Deux décrets présidentiels retirent à François Fillon ses droits liés à la Légion d’honneur et à l’ordre national du Mérite pour dix ans. Le Journal officiel a publié ces textes datés du 19 août 2026, jeudi 20 août.
Une suspension, pas une radiation
Contrairement à Nicolas Sarkozy, l’ancien Premier ministre conserve son grade de grand officier — il en perd seulement l’exercice pendant une décennie. Le décret précise que Fillon, « né le 4 mars 1954 au Mans (Sarthe) », ne pourra plus se prévaloir des droits et prérogatives attachés à ce grade. La même mesure s’applique à sa distinction de grand-croix de l’ordre national du Mérite.
L’ancien président avait, lui, été rayé de façon définitive de l’ordre en juin 2025. Cette exclusion faisait suite à une condamnation distincte de celle de son ancien Premier ministre : le tribunal de Paris a reconnu Sarkozy coupable d’association de malfaiteurs dans le dossier du financement libyen de sa campagne de 2007, le condamnant à cinq ans de prison — une première pour un ancien chef d’État français. Ce jugement venait après une autre affaire, celle de corruption et de trafic d’influence, pour laquelle il avait déjà été condamné en 2021. La combinaison de ces deux procédures et de sa qualité d’ancien président a conduit à la radiation totale prononcée à son encontre, quand Fillon échappe à une exclusion pure et simple.
Treize mois après la condamnation définitive
Le déclencheur de la sanction visant Fillon remonte à juin 2025. La cour d’appel de Paris l’a alors condamné à quatre ans de prison avec sursis, 375 000 euros d’amende et cinq ans d’inéligibilité, à l’issue d’un troisième procès dans le dossier de l’emploi présumé fictif de son épouse Penelope comme collaboratrice parlementaire. Fillon a ensuite formé un pourvoi avant de s’en désister, rendant la peine définitive.

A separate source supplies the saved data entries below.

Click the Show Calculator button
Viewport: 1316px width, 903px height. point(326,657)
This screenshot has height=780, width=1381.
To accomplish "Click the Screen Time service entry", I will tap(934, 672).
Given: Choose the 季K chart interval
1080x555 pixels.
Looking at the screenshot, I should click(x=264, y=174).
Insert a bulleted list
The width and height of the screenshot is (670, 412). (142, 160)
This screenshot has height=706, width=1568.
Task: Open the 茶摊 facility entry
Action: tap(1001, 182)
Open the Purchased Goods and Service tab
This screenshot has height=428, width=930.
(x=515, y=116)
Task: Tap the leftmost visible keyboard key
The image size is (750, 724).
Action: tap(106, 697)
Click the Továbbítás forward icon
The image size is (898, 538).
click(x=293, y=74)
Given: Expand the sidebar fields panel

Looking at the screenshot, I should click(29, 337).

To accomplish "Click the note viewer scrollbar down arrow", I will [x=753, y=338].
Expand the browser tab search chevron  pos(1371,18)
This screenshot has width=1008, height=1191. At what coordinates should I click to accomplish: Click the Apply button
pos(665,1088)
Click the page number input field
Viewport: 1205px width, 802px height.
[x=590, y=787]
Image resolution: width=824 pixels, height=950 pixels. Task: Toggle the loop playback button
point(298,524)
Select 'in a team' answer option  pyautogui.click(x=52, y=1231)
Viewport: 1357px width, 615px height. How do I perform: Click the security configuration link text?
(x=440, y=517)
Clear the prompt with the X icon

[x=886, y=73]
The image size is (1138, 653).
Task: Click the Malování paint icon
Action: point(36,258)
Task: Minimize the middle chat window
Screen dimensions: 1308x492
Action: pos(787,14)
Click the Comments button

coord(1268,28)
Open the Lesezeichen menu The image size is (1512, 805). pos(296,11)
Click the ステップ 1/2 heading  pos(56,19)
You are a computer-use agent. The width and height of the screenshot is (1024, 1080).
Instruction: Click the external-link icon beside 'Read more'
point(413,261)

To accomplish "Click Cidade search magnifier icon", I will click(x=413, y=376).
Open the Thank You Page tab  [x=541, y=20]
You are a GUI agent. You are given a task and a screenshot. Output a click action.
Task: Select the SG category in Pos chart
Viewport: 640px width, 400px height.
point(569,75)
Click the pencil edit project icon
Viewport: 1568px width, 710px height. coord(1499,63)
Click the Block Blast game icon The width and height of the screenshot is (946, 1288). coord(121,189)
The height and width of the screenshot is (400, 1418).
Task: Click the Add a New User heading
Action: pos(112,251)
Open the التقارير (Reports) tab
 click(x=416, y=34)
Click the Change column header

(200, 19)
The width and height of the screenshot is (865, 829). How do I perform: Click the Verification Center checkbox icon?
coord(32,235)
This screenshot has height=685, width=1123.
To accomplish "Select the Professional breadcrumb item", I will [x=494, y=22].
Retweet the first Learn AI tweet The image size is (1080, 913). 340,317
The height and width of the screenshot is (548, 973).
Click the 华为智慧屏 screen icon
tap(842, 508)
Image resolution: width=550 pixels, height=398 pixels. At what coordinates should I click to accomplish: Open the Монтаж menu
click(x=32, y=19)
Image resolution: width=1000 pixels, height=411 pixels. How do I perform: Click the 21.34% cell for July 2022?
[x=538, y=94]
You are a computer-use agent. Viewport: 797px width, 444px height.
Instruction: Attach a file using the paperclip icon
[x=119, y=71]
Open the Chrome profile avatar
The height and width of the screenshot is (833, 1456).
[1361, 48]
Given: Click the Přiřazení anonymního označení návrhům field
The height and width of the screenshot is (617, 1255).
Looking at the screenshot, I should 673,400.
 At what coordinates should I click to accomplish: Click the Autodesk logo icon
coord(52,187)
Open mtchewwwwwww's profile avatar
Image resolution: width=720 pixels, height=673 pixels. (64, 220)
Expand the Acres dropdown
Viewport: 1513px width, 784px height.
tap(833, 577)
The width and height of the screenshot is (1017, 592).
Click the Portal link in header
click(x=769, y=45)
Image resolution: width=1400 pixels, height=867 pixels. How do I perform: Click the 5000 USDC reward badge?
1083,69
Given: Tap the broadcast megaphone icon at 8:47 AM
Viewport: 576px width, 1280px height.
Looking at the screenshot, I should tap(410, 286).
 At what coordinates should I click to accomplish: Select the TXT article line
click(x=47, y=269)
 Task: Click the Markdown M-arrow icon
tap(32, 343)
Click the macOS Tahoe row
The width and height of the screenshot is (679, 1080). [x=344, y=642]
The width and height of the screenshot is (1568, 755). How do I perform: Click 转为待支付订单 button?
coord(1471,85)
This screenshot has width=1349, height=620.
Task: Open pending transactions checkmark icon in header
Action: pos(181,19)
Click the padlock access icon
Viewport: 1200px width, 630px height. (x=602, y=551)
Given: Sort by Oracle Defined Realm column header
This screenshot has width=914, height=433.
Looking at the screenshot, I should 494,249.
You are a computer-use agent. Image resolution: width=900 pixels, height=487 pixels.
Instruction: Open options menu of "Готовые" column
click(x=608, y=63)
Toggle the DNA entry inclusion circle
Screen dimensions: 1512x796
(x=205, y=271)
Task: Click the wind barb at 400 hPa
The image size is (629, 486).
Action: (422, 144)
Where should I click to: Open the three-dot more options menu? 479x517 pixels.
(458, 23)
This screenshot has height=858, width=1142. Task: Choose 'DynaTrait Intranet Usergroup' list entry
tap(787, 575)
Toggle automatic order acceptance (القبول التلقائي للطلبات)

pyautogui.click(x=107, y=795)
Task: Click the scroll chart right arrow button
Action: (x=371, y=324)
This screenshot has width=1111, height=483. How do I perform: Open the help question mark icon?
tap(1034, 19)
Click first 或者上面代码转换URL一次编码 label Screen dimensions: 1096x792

Entre cette décision judiciaire et la publication des décrets de suspension, treize mois se sont écoulés, un délai rare pour une procédure administrative généralement automatique dès qu’une condamnation devient définitive.
Une distinction obtenue sous la présidence Sarkozy
Fillon avait reçu sa nomination de grand officier de la Légion d’honneur en 2012, alors qu’il occupait Matignon aux côtés de Sarkozy, dont il fut le Premier ministre de 2007 à 2012. L’ordre, fondé par Napoléon Bonaparte en 1802, compte cinq grades et dignités : chevalier, officier, commandeur, grand officier et grand-croix. Selon le code qui le régit, toute condamnation pénale peut entraîner une suspension ou une exclusion de ses membres, décidée par décret du président de la République, actuel grand maître de l’ordre.
L’affaire dite du Penelopegate, révélée par Le Canard enchaîné en janvier 2017, a éclaté en pleine campagne présidentielle. Elle reprochait à Fillon d’avoir rémunéré son épouse plusieurs centaines de milliers d’euros pour un poste d’assistante parlementaire dont la réalité du travail effectué avait été contestée par l’accusation. Ce scandale a fait chuter le candidat des Républicains, alors donné favori, à la troisième place du premier tour de l’élection remportée par Emmanuel Macron.